Urban transmission of mosquito-borne diseases

Urban environments are the fastest growing landscapes on the planet, and transmission of diseases by urban adapted mosquitoes has increased markedly over the past several decades. The EcoGRAPH group is involved in several projects focused on mapping mosquito habitats and microclimates in cities, modeling the distribution of urban disease transmission hotspots, and projecting the future changes in transmission risk resulting from urban growth and climate change. We used satellite remote sensing and in situ microclimate measurements to generate high-resolution maps of temperature and linked them with mechanistic transmission models to estimate the localized patterns of potential dengue transmission in the southeastern U.S. (Wimberly et al. 2020).
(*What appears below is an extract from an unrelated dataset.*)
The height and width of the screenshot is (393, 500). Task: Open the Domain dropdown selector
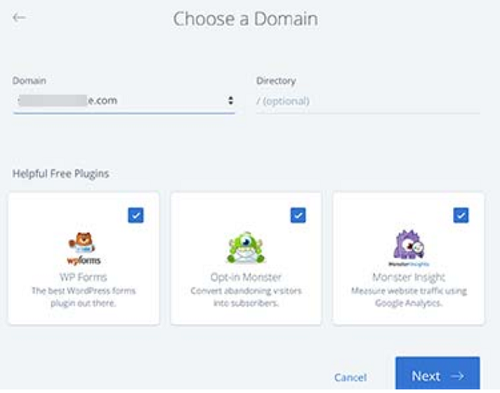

We are currently collaborating with Courtney Murdock (Cornell University) and Mercedes Pascual (University of Chicago) to extend these approaches to map neighborhood-level patterns of urban malaria transmission by Anopheles stephensi in the Gujarat province of India. This work will extend existing temperature-trait modeling approaches to incorporate the influences of humidity on water balance in mosquitoes. We are also collaborating with partners in Ethiopia to study the the spread of Anopheles stephensi to East Africa and the resulting implications of malaria control and elimination.


Urban expansion in the Global South

The world’s population is contiuing to become more urbanized, particularly in low and middle income countries located in the global South. During the 21st century, urbanization rates in Africa have increased considerably as rapidly growing populations have migrated to cities for economic opportunities. Although research has tended to focus on the largest “megacities”, there are also many rapidly growing secondary cities that are smaller in size but more numerous. The EcoGRAPH group is using is using satellite remote sensing to map historical patterns of urban grow in parts of Africa and India. These data will be used to parameterize spatially explicit urban growth models for making future projections of urban expansion. These projections can be used to assess how expanding cities will interact with the changing climate to influence human exposure to heat and infectious diseases.

Dynamics and impacts of urban greenspace

Built and natural environments have multifarious effects on public health, including physical activity, urban heat islands, air quality, infectious disease transmission, social contacts, and emotional well-being. A critical feature of urban and suburban environments is greenspace, which is broadly defined as open, undeveloped land with vegetation. This definition encompasses a variety of ecological and land use characteristics ranging from local features such as street trees and neighborhood parks to broader regional networks of large parks and natural areas. The EcoGRAPH group uses satellite remote sensing to monitor longer-term changes in the types, amounts, and spatial distribution of greenspace in urban environments. Our overall goal is to develop better characterizations of urban environments and use them to improve our understanding of how greenspace influences of variety of health outcomes.